§ **Your instructions**: Copy every line from the data below in which the string "will" can be found.
- - -
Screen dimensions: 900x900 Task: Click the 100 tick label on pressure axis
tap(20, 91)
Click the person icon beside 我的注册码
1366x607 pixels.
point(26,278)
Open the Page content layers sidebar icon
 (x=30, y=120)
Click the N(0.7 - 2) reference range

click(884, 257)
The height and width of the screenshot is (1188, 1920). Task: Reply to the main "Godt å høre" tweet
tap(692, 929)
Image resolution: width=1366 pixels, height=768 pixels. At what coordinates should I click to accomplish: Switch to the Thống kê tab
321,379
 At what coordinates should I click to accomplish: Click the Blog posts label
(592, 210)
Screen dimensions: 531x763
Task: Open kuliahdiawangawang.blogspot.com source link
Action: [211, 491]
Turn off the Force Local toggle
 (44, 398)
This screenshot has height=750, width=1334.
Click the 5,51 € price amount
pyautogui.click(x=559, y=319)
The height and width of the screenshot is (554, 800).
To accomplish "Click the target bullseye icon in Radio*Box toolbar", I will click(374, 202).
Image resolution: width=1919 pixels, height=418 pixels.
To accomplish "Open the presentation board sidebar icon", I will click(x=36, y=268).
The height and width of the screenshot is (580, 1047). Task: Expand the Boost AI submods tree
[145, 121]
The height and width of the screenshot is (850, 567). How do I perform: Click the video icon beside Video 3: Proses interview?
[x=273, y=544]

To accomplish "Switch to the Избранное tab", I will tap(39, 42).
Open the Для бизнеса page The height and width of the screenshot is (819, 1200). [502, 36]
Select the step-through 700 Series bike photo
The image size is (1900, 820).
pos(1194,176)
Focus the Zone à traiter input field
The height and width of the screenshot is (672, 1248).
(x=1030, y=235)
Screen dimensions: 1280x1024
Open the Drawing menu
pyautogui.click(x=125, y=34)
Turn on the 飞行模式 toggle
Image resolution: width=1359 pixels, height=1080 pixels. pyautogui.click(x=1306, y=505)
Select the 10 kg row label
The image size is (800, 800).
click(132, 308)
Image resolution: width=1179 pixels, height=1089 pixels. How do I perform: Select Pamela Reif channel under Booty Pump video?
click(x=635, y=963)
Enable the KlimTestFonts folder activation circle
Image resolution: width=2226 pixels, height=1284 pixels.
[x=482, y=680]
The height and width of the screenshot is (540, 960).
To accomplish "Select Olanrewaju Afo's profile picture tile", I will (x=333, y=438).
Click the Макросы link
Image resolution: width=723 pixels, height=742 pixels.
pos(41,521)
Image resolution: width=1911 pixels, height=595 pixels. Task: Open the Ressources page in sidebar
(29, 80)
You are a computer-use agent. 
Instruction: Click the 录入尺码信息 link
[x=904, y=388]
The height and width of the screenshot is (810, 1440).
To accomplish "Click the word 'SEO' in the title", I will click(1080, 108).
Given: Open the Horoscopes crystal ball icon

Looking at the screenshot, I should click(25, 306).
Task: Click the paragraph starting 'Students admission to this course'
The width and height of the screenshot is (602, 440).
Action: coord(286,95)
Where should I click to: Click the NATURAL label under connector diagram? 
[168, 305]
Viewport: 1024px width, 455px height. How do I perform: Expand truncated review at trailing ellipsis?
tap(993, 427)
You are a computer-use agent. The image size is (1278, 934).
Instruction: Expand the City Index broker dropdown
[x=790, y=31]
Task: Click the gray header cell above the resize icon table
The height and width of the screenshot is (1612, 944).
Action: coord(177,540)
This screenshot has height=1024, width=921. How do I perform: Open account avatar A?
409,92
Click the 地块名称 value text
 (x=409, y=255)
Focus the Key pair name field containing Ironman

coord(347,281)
- - -
§ **Expected answer**:
To accomplish "Click the target bullseye icon in Radio*Box toolbar", I will click(374, 202).
To accomplish "Open the presentation board sidebar icon", I will click(x=36, y=268).
To accomplish "Switch to the Избранное tab", I will tap(39, 42).
To accomplish "Select Olanrewaju Afo's profile picture tile", I will (x=333, y=438).
To accomplish "Click the word 'SEO' in the title", I will click(1080, 108).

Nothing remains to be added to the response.